Text passage:
# Nigerian Dwarf Question.....



## rgdlljames (Sep 8, 2011)

I am new to goats all together so this me be a dumb question..... I've notice that some of the adults (bucks and does) look like they have been shaved. Others look furry and fuzzy. Is this because of the time of the year? Do some people shave their goats? If so, why? :chin: Or, do they just grow like that? Inquiring minds want to know....


----------



## StaceyRosado (Oct 5, 2007)

if you show you dairy goat then it needs to be shaved. shows are usually in the spring to early fall


----------



## rgdlljames (Sep 8, 2011)

I've heard you shave the utters and behind but do you shave the whole goat? That's what some of the goats I've seen look like..... it's either that or they have very thin coats?? Just curious....I like the fuzzy look.


----------



## StaceyRosado (Oct 5, 2007)

Yes the entire goat is shaved for show


----------



## milkmaid (Sep 15, 2010)

> Just curious....I like the fuzzy look.


Me too! I don't shave my goats. But I can see why it would make it easier to judge them at a show.


----------



## groovyoldlady (Jul 21, 2011)

We shave ours for 4-H dairy shows, but we live in Maine, so we don't shave ours for the later fall shows, though we do trim them up so they look neat and tidy. I DO, however, try to keep some of the belly and udder clipped on my ND - even in winter - because I am milking her. No one wants hair in their milk!


----------



## Randi (Apr 22, 2011)

> No one wants hair in their milk!


That's the main reason for shaving I think. I shave bellies and udders in winter and head to toe in summer.


----------



## milkmaid (Sep 15, 2010)

I don't even shave their udders. Hair does sometimes fall in the milk, but I strain it out - and we're the only ones drinking it, so it doesn't bother me.


----------



## Randi (Apr 22, 2011)

We are now working on building a real live dairy......I think. So now we have to really take care and do it right. It will be a LOOOOONG time till it is done, but that is all practice and perfect time.


----------



## Red Mare (Aug 17, 2011)

Coming from the miniature horse world and living in south FL, I like my goats clipped!
They look "tider" and are cooler in general.  
I am a bit weird like that though.


----------



## rgdlljames (Sep 8, 2011)

Well, I can understand shaving the utters. I'll do that I'm sure. I've been to dog shows and understand the rational behind the shaving but some of the goats look like they are hairless goats! :shocked: I like my fuzzy little puff balls.  
Thanks for letting me know. :thumb:
Have a wonderful weekend!

Record set:

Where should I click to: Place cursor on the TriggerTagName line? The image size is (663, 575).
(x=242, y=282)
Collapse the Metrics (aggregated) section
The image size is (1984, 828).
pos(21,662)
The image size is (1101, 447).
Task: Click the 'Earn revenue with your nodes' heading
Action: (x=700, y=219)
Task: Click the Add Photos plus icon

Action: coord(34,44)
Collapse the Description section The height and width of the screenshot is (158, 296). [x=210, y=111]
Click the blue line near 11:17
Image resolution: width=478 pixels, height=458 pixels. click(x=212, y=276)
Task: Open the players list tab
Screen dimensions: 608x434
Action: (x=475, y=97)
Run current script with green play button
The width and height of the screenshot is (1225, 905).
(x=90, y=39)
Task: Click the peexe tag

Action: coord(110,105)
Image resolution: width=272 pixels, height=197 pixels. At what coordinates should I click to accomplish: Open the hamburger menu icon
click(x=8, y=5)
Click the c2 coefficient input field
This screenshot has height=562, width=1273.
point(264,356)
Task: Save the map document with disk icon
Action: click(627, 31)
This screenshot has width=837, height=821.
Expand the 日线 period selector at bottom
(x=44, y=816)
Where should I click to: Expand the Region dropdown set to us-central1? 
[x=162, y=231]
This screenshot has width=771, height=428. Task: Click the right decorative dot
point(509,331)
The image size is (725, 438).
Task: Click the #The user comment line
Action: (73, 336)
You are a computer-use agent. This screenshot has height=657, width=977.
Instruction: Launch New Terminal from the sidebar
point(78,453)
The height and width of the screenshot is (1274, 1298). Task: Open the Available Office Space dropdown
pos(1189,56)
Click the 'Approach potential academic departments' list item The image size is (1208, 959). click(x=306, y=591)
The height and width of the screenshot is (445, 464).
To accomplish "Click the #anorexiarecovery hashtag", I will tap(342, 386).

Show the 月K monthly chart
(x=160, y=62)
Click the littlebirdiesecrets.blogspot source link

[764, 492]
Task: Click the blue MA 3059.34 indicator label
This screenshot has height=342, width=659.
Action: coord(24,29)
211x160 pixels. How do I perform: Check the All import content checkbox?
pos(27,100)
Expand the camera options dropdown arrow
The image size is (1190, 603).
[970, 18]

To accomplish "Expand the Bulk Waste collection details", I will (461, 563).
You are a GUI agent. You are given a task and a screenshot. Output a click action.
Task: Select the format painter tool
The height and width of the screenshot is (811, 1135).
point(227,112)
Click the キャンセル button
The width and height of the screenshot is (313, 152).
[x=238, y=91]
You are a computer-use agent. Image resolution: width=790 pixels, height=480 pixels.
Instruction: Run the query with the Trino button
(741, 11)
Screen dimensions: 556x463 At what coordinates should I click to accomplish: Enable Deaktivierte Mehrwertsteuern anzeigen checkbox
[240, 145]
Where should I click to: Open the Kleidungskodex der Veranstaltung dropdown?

Short exercise A: Copy the part of the rows that opens with the line containing "Task: Click the peexe tag" and closes with the line containing "(x=44, y=816)", with both of those lines included.
Short exercise B: Go on with the forum thread about shaving Nigerian Dwarf goats from the point where it stops.
The forum thread and the rows are unrelated and should be treated as separate material.

Exercise output A:
Task: Click the peexe tag

Action: coord(110,105)
Image resolution: width=272 pixels, height=197 pixels. At what coordinates should I click to accomplish: Open the hamburger menu icon
click(x=8, y=5)
Click the c2 coefficient input field
This screenshot has height=562, width=1273.
point(264,356)
Task: Save the map document with disk icon
Action: click(627, 31)
This screenshot has width=837, height=821.
Expand the 日线 period selector at bottom
(x=44, y=816)

Exercise output B:
----------



## nigerianmomma2011 (Oct 18, 2011)

This goes off tpoic aboutshavin, but I am also new to the world of Goats and purchaes 3 nigerian whether back in june of this year. My main question is at about 4 months old how many punds does the average nigerian weigh? My largest is just under 25# while my smallest is barely 15#. They each get a flake of alflfa hay a day, is this enough? they get loose minerals, and sodium bicarbonate at free range, along with an alfalfa cube every 3 days. Anything I should be doing different?


----------



## Paige (Oct 14, 2010)

nigerianmomma2011- Is it super leafy alfalfa? That can cause urinary calculi in bucks and wethers if they get too much high quality hay and grain. I would try to get them something a little less green and leafy for main feeding. You could try giving a flake of alfalfa and two flakes of something else every day? I have never tried using alfalfa cubes so I don't really know about that. Wethers don't need grain in the summer, but in the winter you might want to consider giving a little.


----------



## SkyesRanch (Nov 11, 2010)

Red Mare said:


> Coming from the miniature horse world and living in south FL, I like my goats clipped!
> They look "tider" and are cooler in general.
> I am a bit weird like that though.


Totally agree! :hi5:

I would much rather have a sleek beauty in my pasture than a hairy wooly mammoth. They do look more nice when shaved. Of course I don't in the winter but in the summer, they get shaved every month. Whether I am going to a show or not.


----------



## KW Farms (Jun 21, 2008)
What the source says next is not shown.